Um termo belo e clássico, mas enigmático... já que todos sabem o que significa "natural" e o que significa "história", não seria a "história natural" o estudo da vida não humana na Terra, no passado? Não, não é. História natural é o estudo de animais, plantas, fungos, e assim por diante, em seu ambiente. Valendo-se da pesquisa por observação em vez de experimentos, historiadores naturais tendem a vagar por lugares imundos e ocasionalmente publicar pesquisas.
Aristóteles foi o primeiro a aplicar a razão ao que ele observou da diversidade da natureza, mas foi Pedânio Dioscórides que encontrou as primeiras aplicações da história natural na farmacologia. Os usos medicinais da natureza continuaram sendo a principal ênfase da área até o século XVIII d.C. Nesse tempo todo, o principal princípio da história natural era a scala naturae (ou a "grande cadeia dos seres") definida por Deus, uma ordem em escala linear de todas as coisas – minerais, plantas, animais primitivos até animais mais complexos – em perfeição crescente, culminando com a humanidade. Era um conceito bastante aceitável para a Igreja Católica.
Isso até que uma maior exploração do mundo durante o Renascimento trouxe à tona uma série de novos organismos. O rápido aumento no número de espécies conhecidas induziu propostas de classificação sistemática destas em grupos taxonômicos, culminando no revolucionário sistema do cientista sueco Carl Linnaeus, publicado em 1735. O estudo da história natural, uma vez livre da mão pesada da Igreja, expandiu-se extraordinariamente. A partir de 1749 e seguindo até 1804, a Histoire Naturelle, générale et particuliere era uma coleção enciclopédica de tudo que se sabia da história natural, compilada pelo conde de Buffon em 36 volumes.

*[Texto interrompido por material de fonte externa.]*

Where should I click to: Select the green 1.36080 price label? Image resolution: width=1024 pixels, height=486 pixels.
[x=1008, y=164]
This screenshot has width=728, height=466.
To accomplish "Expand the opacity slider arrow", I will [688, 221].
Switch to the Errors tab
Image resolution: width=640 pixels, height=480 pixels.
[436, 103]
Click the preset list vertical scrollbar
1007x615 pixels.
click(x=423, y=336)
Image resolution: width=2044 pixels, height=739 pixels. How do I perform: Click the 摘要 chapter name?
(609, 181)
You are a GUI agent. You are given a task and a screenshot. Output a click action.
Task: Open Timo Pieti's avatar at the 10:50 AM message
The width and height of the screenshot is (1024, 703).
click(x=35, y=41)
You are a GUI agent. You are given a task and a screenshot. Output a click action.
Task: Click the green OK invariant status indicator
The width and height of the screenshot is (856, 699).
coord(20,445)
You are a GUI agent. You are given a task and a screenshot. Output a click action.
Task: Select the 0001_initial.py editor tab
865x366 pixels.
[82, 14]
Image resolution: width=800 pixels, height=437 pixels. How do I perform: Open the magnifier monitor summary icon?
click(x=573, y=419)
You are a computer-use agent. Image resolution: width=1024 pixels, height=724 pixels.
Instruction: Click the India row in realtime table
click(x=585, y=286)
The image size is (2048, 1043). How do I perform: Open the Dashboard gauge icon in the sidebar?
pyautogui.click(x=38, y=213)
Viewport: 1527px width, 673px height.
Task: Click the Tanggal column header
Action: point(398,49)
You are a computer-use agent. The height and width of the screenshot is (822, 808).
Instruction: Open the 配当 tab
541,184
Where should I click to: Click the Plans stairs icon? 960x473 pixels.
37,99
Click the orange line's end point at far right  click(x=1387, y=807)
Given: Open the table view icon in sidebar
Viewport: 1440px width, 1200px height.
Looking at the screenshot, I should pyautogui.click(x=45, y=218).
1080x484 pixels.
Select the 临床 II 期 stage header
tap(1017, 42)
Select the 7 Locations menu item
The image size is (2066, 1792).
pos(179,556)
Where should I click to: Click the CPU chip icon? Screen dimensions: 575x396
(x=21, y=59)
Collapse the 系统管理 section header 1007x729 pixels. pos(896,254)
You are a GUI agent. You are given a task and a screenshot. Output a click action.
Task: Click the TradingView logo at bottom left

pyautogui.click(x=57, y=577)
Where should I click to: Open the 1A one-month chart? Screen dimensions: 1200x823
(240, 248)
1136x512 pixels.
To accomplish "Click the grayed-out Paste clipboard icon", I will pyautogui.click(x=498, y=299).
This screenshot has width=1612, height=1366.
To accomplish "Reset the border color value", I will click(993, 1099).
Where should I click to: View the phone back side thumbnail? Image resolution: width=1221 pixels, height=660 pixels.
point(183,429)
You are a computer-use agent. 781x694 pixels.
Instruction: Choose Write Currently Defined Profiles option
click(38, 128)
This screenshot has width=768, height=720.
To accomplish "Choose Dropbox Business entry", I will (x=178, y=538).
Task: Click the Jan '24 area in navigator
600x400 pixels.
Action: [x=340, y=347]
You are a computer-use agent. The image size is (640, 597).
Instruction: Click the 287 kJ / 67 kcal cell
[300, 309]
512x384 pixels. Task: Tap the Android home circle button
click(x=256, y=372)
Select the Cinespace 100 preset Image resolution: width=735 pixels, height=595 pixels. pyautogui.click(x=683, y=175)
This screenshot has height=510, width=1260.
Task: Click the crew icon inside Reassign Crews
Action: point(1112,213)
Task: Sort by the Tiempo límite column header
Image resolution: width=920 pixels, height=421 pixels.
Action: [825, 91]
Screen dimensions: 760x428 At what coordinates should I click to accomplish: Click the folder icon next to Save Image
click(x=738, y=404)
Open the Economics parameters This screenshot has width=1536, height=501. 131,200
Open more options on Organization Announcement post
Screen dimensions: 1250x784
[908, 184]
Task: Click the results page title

Com a era industrial, a história natural era moda. Naturalistas amadores pipocavam em cada jardim e exploradores continuavam trazendo criaturas estranhas de lugares distantes. Pela Europa e na América, associações de história natural apareceram e museus públicos gigantes, como os de Londres e Washington, foram construídos para exibir ossos, couro e insertos em alfinetes para o deslumbramento de crianças em idade escolar.